— DATA SHOWN —
==================================================

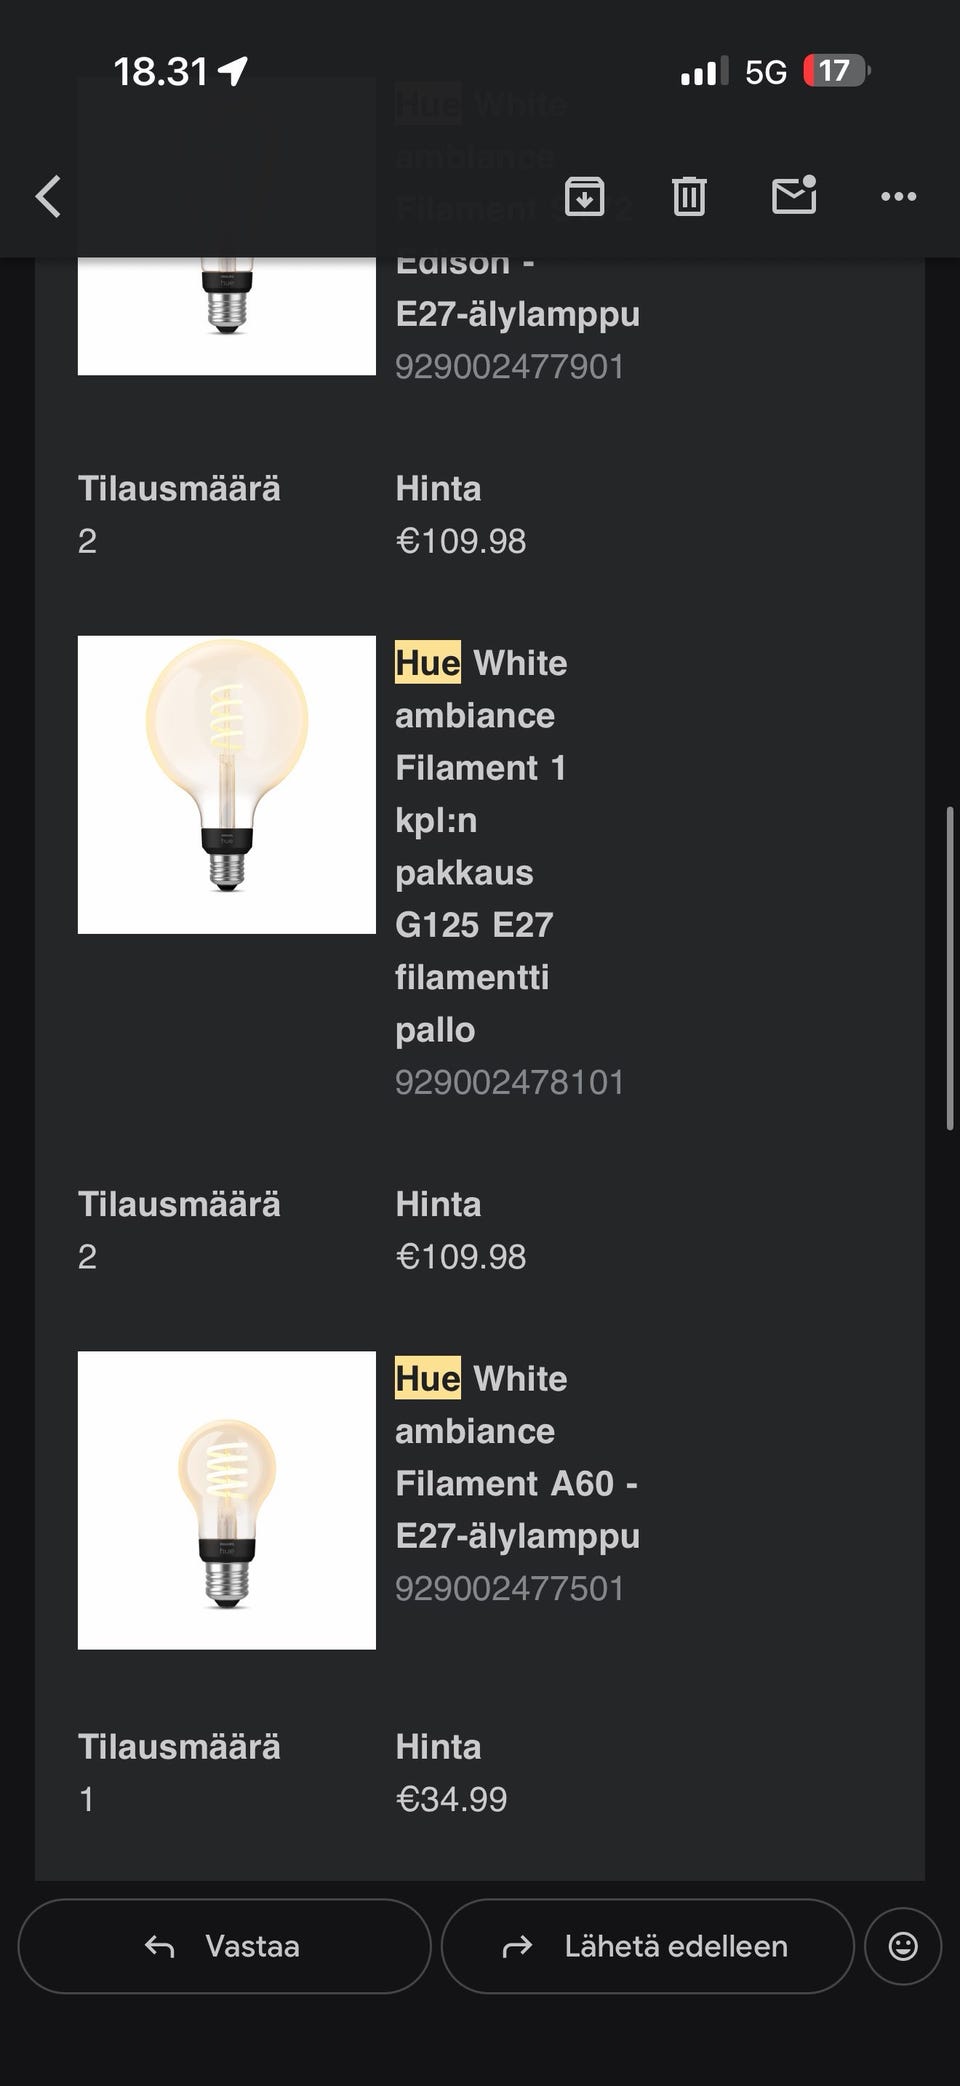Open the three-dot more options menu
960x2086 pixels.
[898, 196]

==================================================

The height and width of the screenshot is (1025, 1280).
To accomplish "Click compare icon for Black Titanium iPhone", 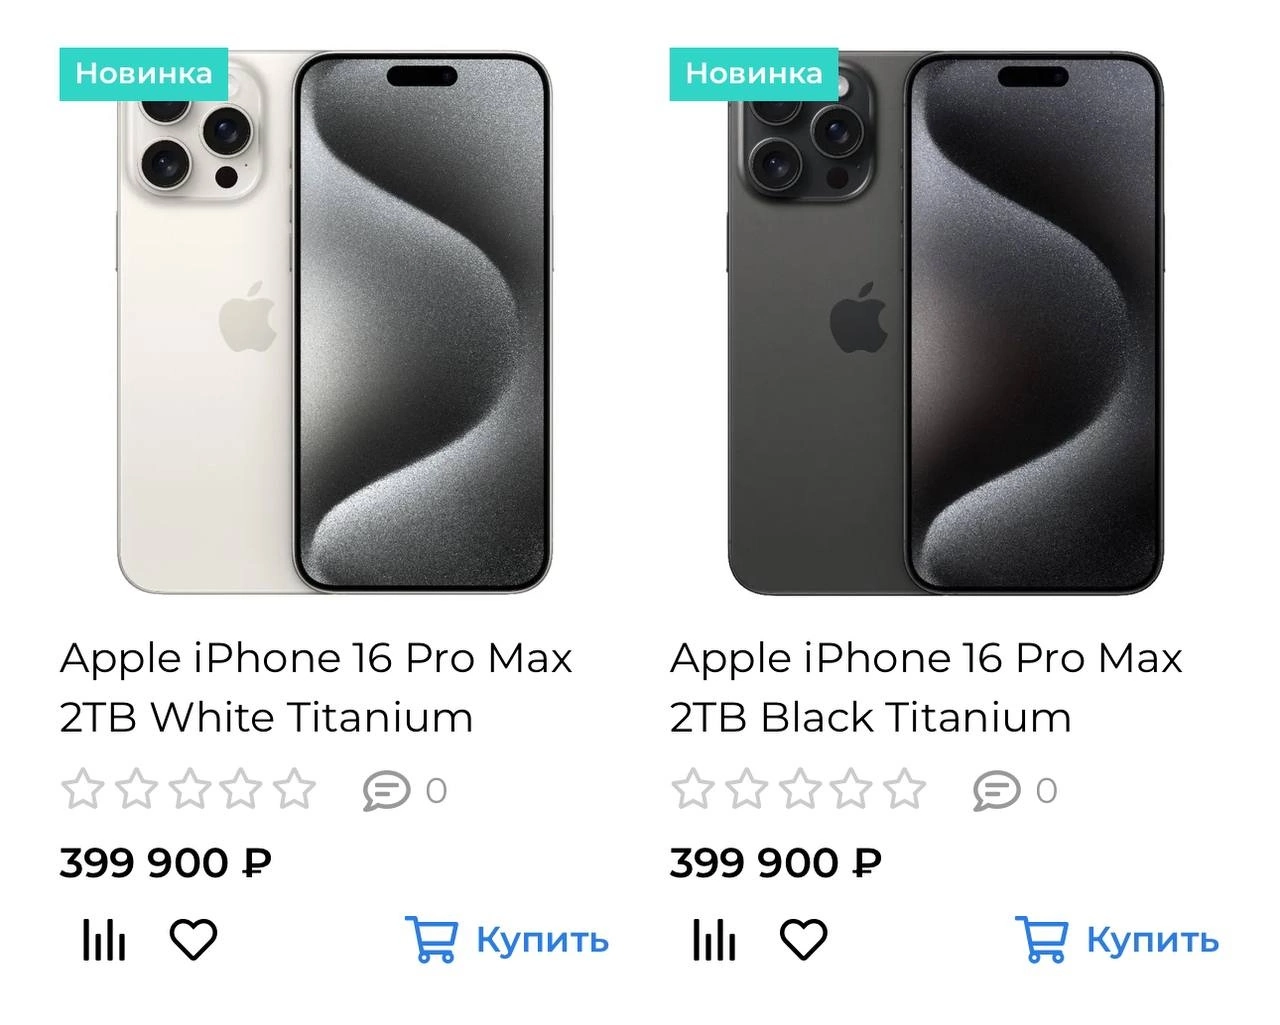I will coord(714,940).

==================================================

— REQUIRED WORK —
Collect every line of the data above that contains the word "width". Case counts.

— THE COMPLETED TASK —
The height and width of the screenshot is (1025, 1280).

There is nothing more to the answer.